細胞按濃度1.0×105mL-1、100 μL每孔接種于96孔培養板，細胞同步化后，按照上述實驗方法分組。達到作用時間后，吸除培養液，用PBS洗滌細胞3次，加入4 μmol·L-1PI溶液，37℃孵育10 min；再用PBS洗滌3次，最后每孔加入100 μL PBS，然后在熒光顯微鏡下觀察細胞死亡情況。當細胞核被染成紅色時說明細胞已處于中晚期凋亡或壞死狀態。

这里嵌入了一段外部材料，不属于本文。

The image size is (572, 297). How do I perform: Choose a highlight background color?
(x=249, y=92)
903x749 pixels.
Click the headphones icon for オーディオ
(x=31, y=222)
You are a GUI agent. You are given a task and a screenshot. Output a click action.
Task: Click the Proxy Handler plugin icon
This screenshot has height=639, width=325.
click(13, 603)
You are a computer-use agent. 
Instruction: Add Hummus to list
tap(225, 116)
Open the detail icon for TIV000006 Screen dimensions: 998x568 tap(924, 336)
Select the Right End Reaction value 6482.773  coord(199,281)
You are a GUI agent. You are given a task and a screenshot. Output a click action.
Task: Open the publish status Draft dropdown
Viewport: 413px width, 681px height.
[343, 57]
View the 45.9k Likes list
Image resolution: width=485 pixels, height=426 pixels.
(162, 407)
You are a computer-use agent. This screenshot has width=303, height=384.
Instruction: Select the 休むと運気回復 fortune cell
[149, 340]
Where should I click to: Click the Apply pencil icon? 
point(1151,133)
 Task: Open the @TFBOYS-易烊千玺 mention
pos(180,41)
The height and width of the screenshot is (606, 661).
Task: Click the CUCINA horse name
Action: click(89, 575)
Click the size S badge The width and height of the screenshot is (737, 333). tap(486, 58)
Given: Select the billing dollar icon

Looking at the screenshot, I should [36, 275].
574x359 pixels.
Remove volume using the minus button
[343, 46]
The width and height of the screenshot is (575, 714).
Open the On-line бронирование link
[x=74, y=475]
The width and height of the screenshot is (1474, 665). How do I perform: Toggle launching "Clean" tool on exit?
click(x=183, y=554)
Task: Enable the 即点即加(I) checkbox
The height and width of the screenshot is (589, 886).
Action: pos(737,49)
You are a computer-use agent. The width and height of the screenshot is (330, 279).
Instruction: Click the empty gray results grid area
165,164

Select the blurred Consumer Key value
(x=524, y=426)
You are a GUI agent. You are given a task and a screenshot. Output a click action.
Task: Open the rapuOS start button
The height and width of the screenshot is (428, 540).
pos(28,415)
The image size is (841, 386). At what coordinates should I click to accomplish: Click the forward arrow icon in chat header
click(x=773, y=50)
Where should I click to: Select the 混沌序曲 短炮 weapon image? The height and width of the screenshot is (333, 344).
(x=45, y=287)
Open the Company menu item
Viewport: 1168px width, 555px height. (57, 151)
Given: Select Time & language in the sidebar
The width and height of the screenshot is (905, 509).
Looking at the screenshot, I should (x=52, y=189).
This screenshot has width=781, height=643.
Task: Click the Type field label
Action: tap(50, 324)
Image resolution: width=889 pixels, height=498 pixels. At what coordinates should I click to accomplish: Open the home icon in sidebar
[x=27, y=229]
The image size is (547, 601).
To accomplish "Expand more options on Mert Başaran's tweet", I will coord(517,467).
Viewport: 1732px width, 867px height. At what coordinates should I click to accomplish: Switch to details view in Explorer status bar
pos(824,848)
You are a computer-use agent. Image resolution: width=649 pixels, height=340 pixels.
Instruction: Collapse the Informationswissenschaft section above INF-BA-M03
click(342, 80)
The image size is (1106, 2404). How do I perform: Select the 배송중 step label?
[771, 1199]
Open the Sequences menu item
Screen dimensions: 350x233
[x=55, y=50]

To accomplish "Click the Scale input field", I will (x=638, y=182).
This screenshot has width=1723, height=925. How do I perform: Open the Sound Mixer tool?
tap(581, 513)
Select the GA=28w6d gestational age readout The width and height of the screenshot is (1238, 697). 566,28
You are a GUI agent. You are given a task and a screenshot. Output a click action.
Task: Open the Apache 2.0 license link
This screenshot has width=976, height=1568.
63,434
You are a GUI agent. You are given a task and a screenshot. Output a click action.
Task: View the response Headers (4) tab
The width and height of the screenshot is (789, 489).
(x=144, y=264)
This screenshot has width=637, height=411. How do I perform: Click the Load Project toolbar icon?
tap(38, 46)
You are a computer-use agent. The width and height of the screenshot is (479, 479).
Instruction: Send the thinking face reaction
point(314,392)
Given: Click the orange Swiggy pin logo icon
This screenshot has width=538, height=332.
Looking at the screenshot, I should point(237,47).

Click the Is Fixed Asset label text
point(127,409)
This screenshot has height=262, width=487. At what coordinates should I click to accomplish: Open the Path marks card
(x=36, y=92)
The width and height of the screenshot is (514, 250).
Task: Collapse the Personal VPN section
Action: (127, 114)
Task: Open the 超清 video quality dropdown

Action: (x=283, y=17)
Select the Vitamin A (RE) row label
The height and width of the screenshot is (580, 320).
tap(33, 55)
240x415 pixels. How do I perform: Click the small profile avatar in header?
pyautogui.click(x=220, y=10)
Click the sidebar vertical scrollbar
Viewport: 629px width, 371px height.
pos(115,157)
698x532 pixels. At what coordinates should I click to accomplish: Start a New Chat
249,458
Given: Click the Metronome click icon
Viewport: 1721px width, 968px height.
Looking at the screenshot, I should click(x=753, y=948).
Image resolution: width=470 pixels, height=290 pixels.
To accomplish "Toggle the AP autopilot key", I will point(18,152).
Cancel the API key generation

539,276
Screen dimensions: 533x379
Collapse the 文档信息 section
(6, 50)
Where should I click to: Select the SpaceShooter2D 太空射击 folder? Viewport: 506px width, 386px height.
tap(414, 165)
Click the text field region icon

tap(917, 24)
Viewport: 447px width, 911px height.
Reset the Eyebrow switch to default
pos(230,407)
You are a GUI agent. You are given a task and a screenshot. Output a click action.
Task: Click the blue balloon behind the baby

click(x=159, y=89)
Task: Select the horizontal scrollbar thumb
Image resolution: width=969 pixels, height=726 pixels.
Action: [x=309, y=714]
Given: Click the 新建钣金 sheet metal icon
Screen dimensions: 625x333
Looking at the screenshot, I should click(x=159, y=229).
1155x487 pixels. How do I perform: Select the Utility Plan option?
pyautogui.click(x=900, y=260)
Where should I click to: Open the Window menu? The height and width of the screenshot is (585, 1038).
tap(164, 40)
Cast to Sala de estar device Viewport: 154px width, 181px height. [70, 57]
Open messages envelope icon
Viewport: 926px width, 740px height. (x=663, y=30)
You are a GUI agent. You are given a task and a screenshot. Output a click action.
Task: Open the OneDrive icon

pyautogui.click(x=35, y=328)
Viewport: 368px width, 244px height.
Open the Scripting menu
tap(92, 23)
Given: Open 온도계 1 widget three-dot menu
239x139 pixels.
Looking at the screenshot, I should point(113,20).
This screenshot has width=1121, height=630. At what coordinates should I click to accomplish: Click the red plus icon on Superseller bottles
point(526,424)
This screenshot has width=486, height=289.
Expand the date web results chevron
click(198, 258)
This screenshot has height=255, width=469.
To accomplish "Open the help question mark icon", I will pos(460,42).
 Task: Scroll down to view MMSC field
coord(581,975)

PI定量分析：在未進行熒光顯微鏡拍照之前，采用酶標儀測定PI的熒光強度。

1.7透明質酸（HA）表達觀察及熒光強度的定量分析

細胞按濃度1.0×105mL-1、1 mL每孔接種于12孔培養板，細胞同步化后，按照上述實驗方法分組。COM和COD晶體濃度分別為100、200和400 μg· mL-1。達到作用時間后，用PBS洗滌細胞2次，接著用固定液 （由5%冰醋酸、10%福爾馬林和70%酒精組成）固定細胞20 min，然后用PBS洗滌3次，每次5 min，再加入100 μL 5 μg·mL-1的bHABP溶液（配制在3%牛血清白蛋白溶液中，現用現配），4℃條件下孵育過夜；之后用PBS洗滌細胞3次，每次5 min；再加入100 μL異硫氰酸熒光素-親和素（FITC-avidin）染色1 h，用PBS洗滌3次，每次5 min，加入4，6-二脒基-2-苯基吲哚（DAPI）染色液復染4 min，用PBS洗滌3次，每次5 min；最后用抗淬滅劑封片，置于共聚焦顯微鏡下觀察，細胞表面表達透明質酸的地方為綠色，細胞核經DAPI染色為藍色。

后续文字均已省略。